The run to becoming a Democratic nominee on the bill for president is never an easy one, but what if one candidate has it too easy? The hype around Hilary Clinton has been so present it seems obvious that the former first lady will be the next presidential runner, which is why she may not be.
It is too soon to start calling winners now, says one expert who has ties to the Clinton party. Many people have been quick to decide on Hillary Clinton as the obvious choice for the next Democratic runner. But having that kind of support so early in the process also means added pressure and a vulnerability to attacks.
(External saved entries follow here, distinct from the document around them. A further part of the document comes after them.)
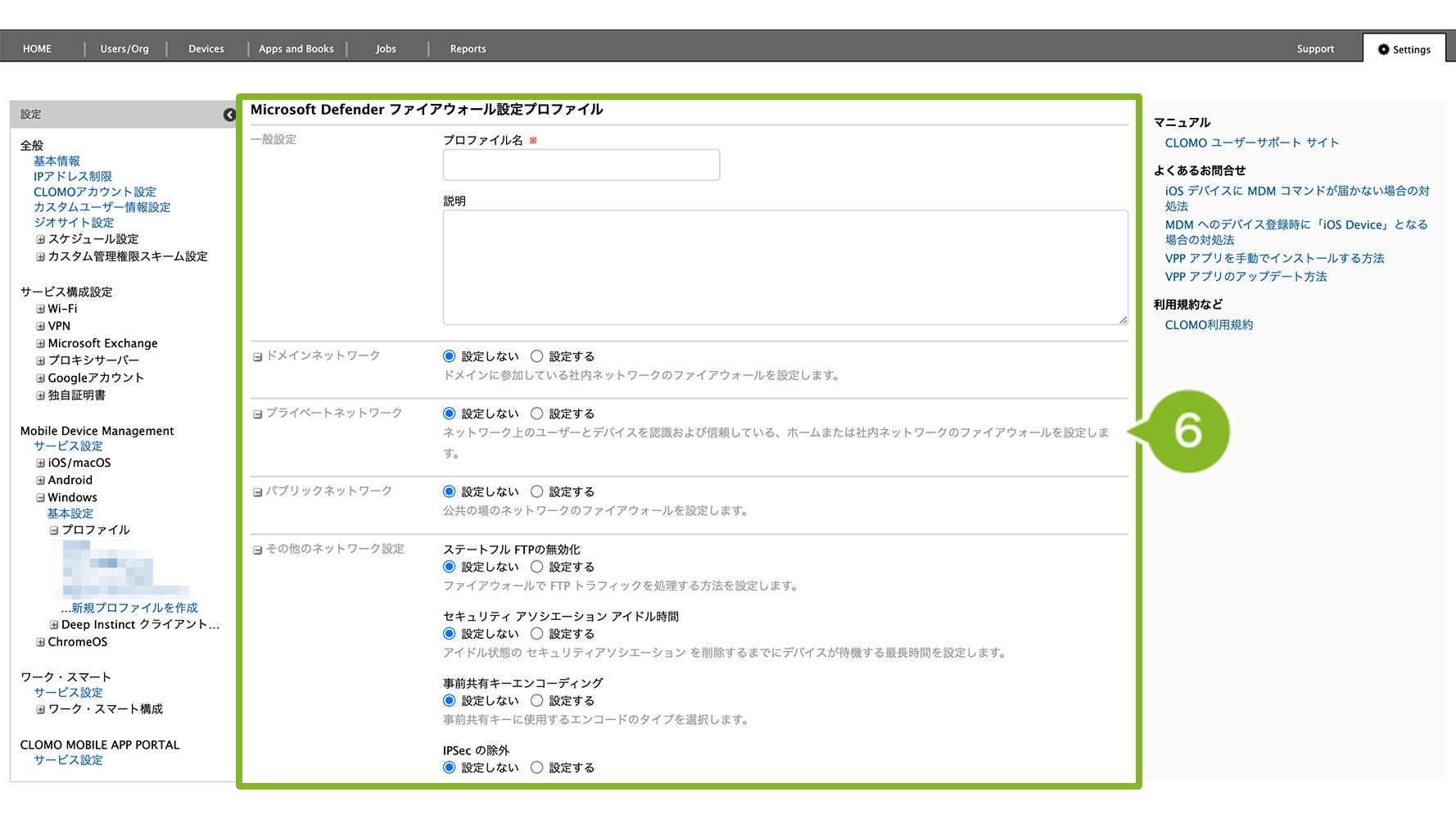Expand the Wi-Fi tree node

40,310
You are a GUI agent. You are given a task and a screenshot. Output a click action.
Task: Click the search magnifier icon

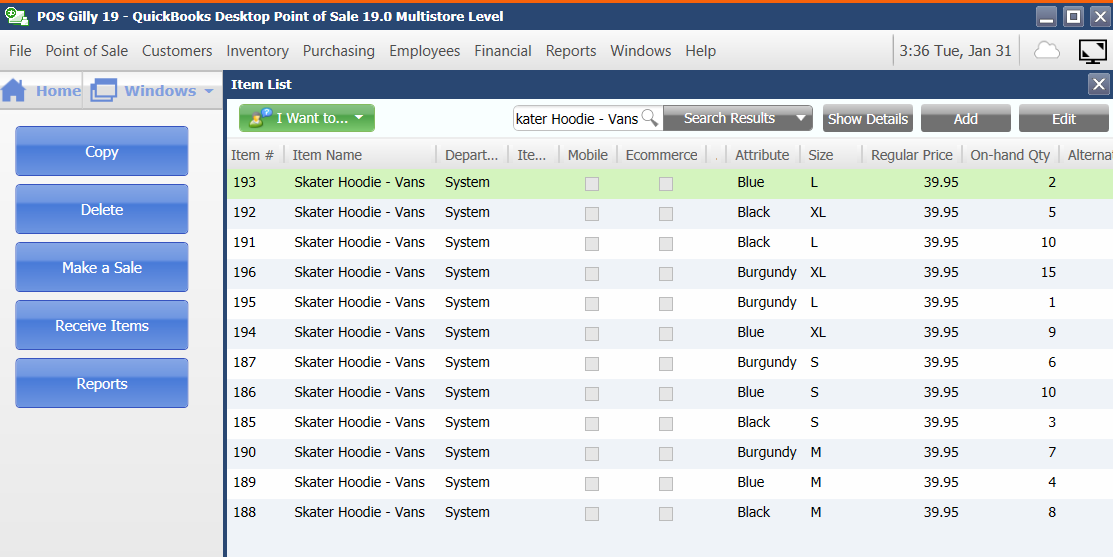click(x=649, y=118)
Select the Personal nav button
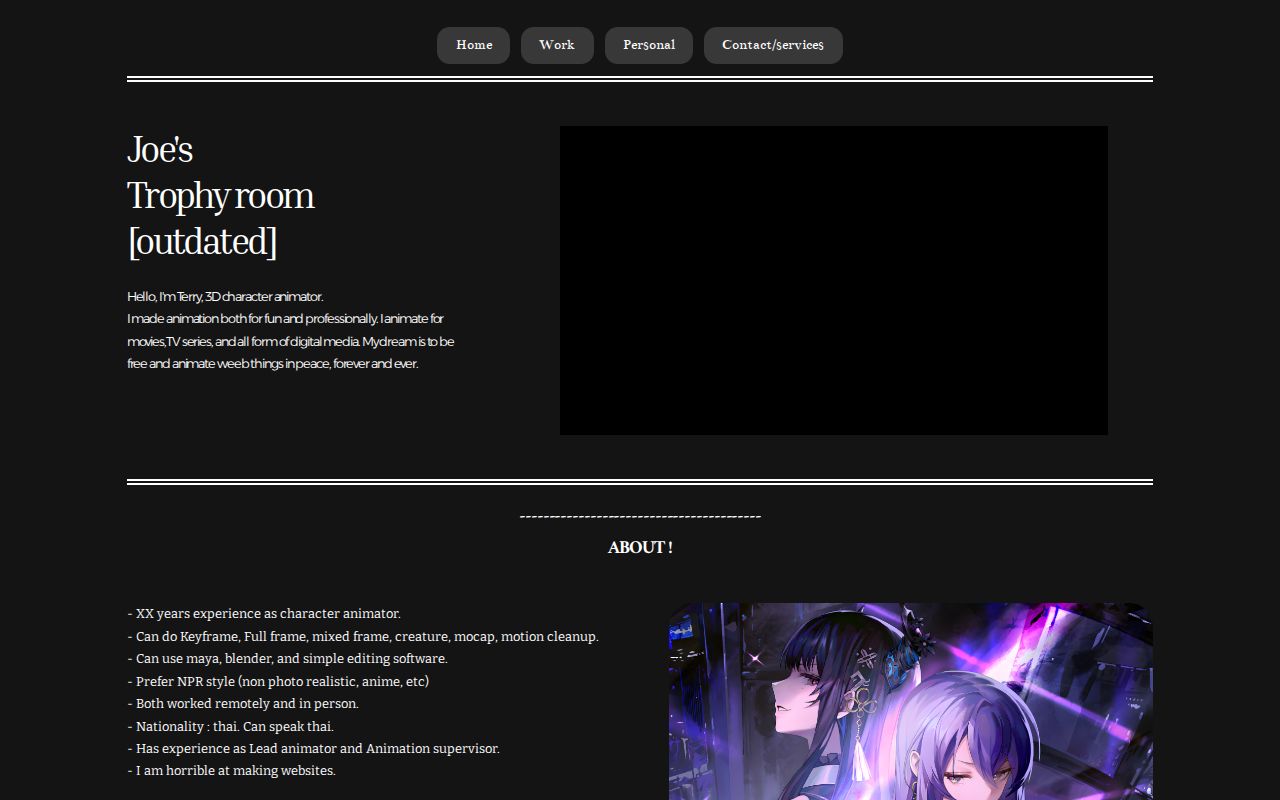 click(648, 45)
"I think people close to her are more acutely aware than anybody else in the country that there's no such thing as inevitability," the Democratic Party member said in an interview with NBC. "The expectations are just so out of whack."
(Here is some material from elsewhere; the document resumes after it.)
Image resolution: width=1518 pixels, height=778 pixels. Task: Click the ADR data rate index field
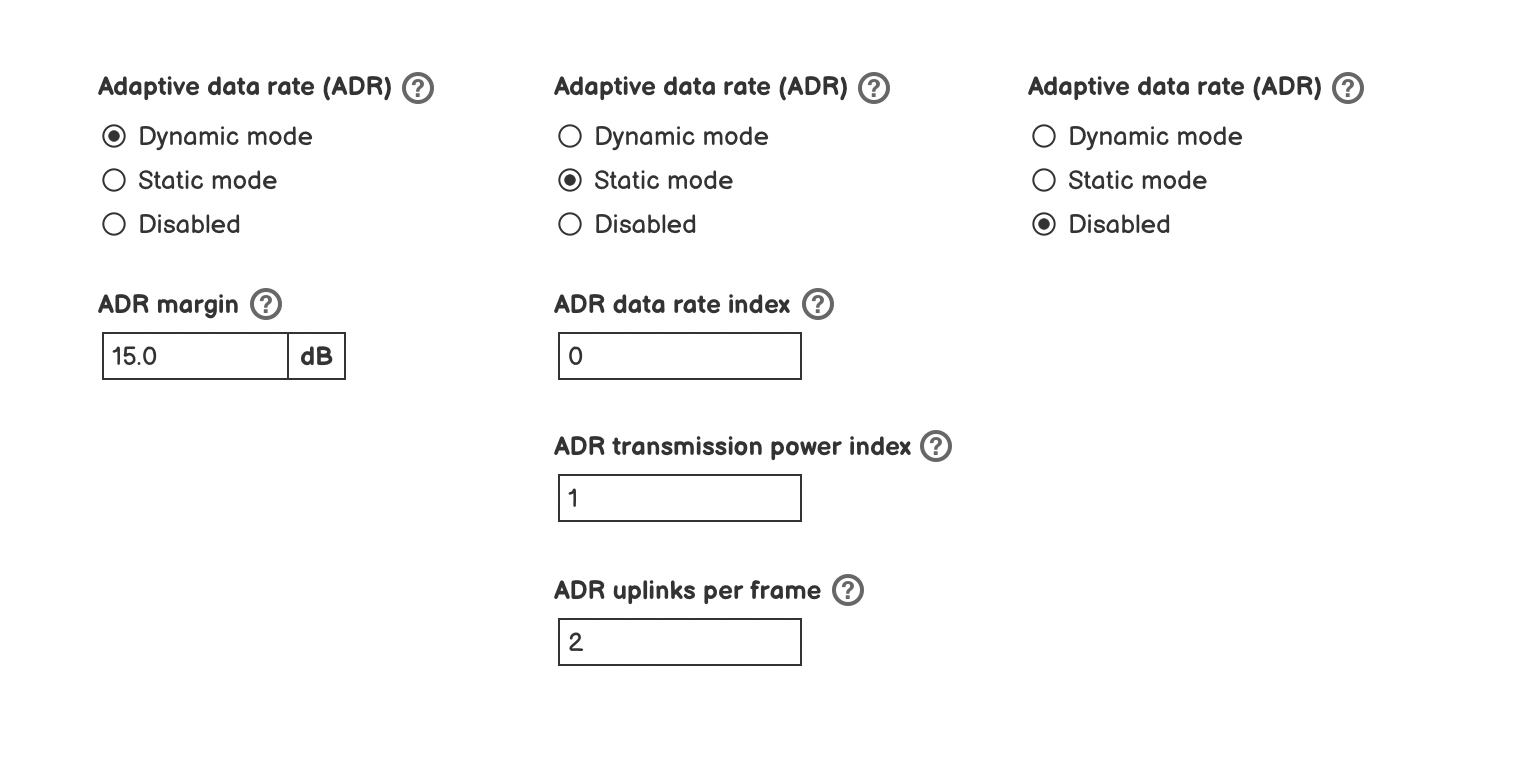point(679,356)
Results revealed by Public Policy Polling show at this point in time that Clinton currently has the ability to sweep the entire 2016 presidential election. And Clinton's popularity isn't just hitting the political world. Even celebrities have come forward with promises to back Clinton's campaign should she choose to run, including top names like Barbara Streisand and Eva Longoria.
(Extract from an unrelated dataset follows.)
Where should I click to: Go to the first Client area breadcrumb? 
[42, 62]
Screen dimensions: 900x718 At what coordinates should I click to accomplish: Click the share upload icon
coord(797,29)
At the age of 65, her husband just turning 67, it isn't clear yet whether Clinton will take the bait. Before large support started amassing, Clinton suggested that she wasn't too interested in running for president. But just to be on the safe side, her Republican competitors have also jumped on ship.
The conservative super PAC "America Rising" has already launched a "Stop Hillary" campaign, acknowledging her as a worth opponent. The Republican National Committee has also forewarned NBC and CNN that it will fight to prevent presidential debates from being shown on either station should either choose to run a planned documentary about the first lady.
"Our biggest challenge we have is a Republican Party that's been out of power for eight years," Stephanie Schriock, the president of EMILY's List, a Democratic women's group that was recently in Iowa to promote female candidates for president, told NBC. "They're going to do everything they can to attack her and tear her down, because they want the White House back."